How to Raise Funding for a Startup in Israel: The Complete 2026 Guide

Quick Answer

Raising startup funding in Israel involves Pre-Seed ($100K-500K from angels and Venture Builders), Seed ($1-4M from Israeli micro-VCs), Series A ($5-15M from dedicated Israeli and US funds), and later rounds. Israel has over 400 active VCs and 4,000+ angel investors. WeCcelerate maintains active relationships with 200+ specialized investors across the Israeli ecosystem.
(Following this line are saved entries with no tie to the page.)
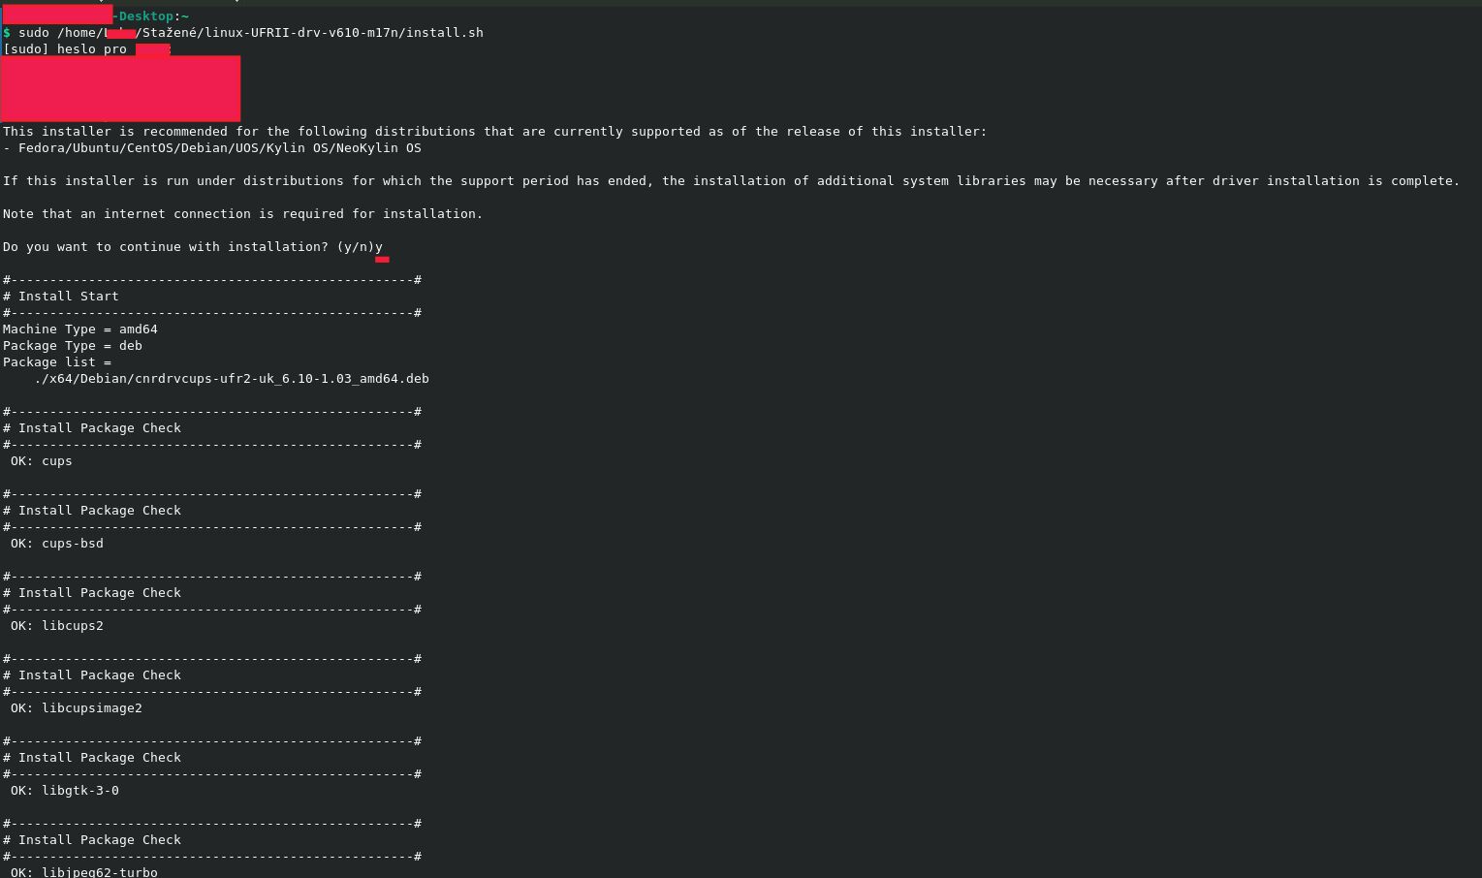1482x878 pixels.
Task: Click the "-Desktop:~" hostname prompt text
Action: pos(152,16)
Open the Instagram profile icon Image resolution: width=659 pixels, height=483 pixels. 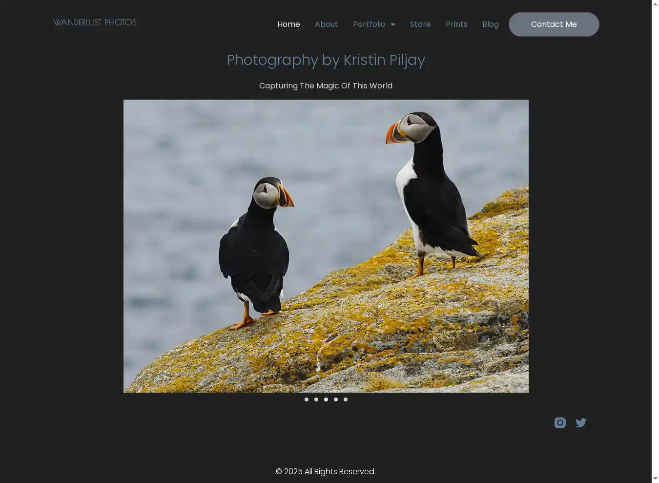(560, 422)
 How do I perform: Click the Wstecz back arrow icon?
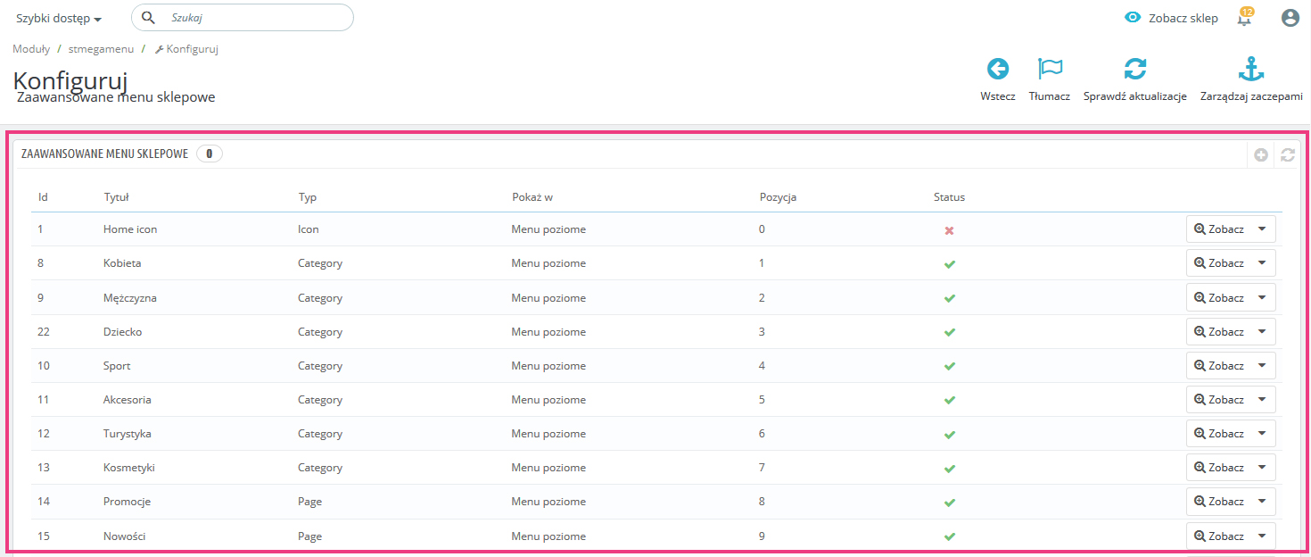(997, 70)

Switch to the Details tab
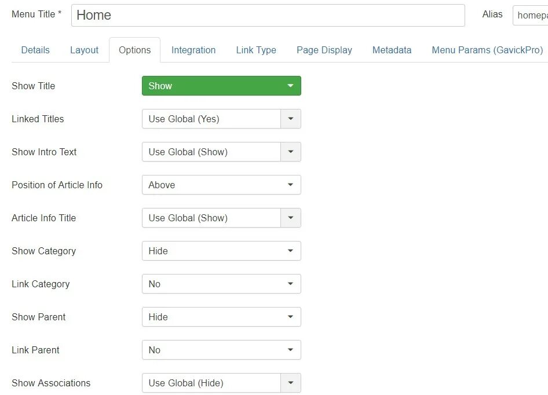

The Israeli fundraising landscape in 2026

Israel is the world's second-largest startup ecosystem by VC investment per capita (after Silicon Valley). In 2024, Israeli startups raised $10.8 billion across 500+ deals — down from the 2021 peak of $27B but recovering steadily. The ecosystem includes over 400 active VC funds, 4,000+ angel investors, 80+ family offices, and 30+ corporate venture arms.

For a foreign founder, Israel is an unusual market: small country (~9M people) but deeply connected to US capital (most Israeli Series A rounds are led by US funds like Sequoia, a16z, or Benchmark). A typical Israeli Seed round in 2026 has 30-50% Israeli investors and 50-70% US investors. This creates a unique dynamic where an Israeli founder must speak to two audiences simultaneously.
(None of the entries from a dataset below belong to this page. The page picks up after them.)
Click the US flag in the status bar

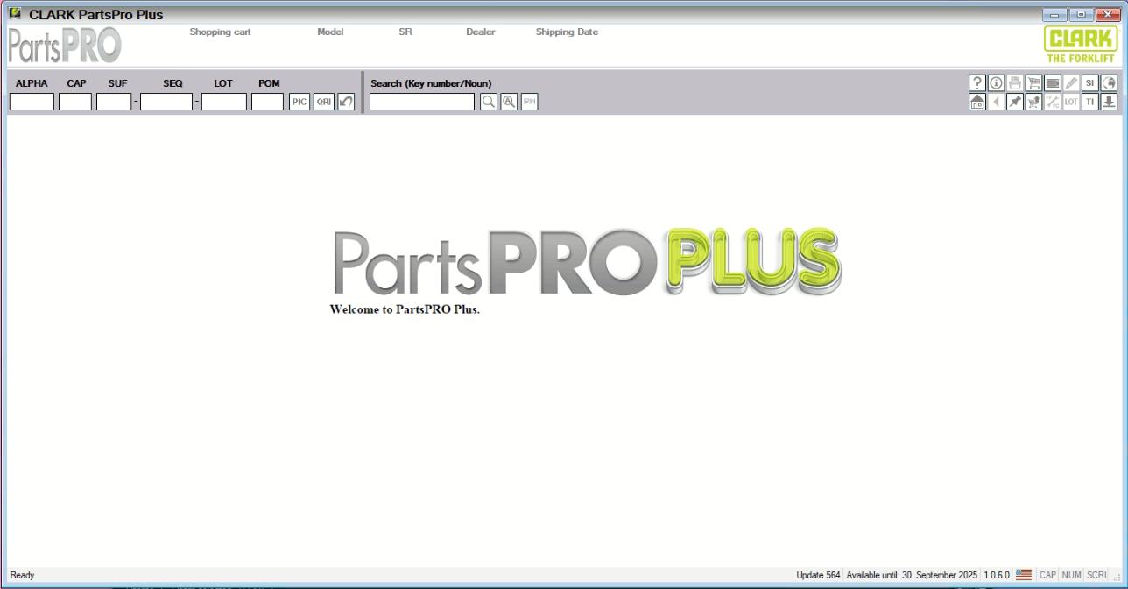click(1022, 575)
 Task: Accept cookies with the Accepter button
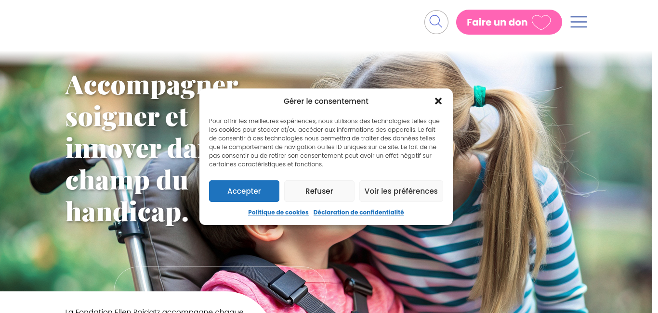(x=244, y=191)
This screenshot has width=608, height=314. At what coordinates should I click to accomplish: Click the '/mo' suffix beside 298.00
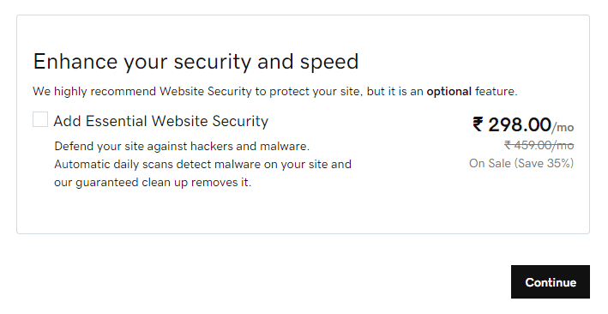[563, 127]
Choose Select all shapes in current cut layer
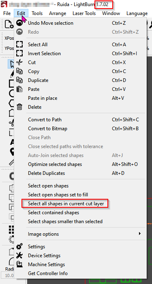152x284 pixels. (x=66, y=204)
Round sizes and expectations in 2026

**Pre-Seed** ($100K-$500K): From angels, Venture Builders like WeCcelerate, or friends-and-family. Valuation cap: $3-8M. Typically 6-12 months of runway to reach MVP + early users.

**Seed** ($1-4M): From Israeli micro-VCs (Aleph, TLV Partners, Vertex Ventures), angel syndicates, or crossover US Seed funds. Valuation: $8-20M pre-money. Typically 18-24 months of runway to reach Product-Market Fit + growth metrics for Series A.

**Series A** ($5-15M): From dedicated Series A funds — Israeli (Aleph, TLV Partners, Pitango) or US (Sequoia, a16z, Index Ventures). Valuation: $20-80M pre-money. Typically 24-36 months of runway to scale.

**Series B+** ($15M+): From growth-stage funds, often involving corporate VCs and strategic partnerships. Valuation: $80M-$500M+.

The three stages of raising: Preparation, Execution, Closing

**Preparation (1-2 months)**: Build a compelling narrative. Assemble your pitch deck (10-12 slides, following the Sequoia template). Create a financial model (P&L, cash flow, cohort analysis). Set up a data room (legal docs, cap table, customer contracts). Prepare a short list of 30-50 target investors.

**Execution (2-4 months)**: Schedule first meetings. Conduct 20-40 meetings in a tight 6-8 week window. After 5-10 meetings, expect partner meetings. After partner meetings, expect due diligence. Aim for 2-3 competitive term sheets to create leverage.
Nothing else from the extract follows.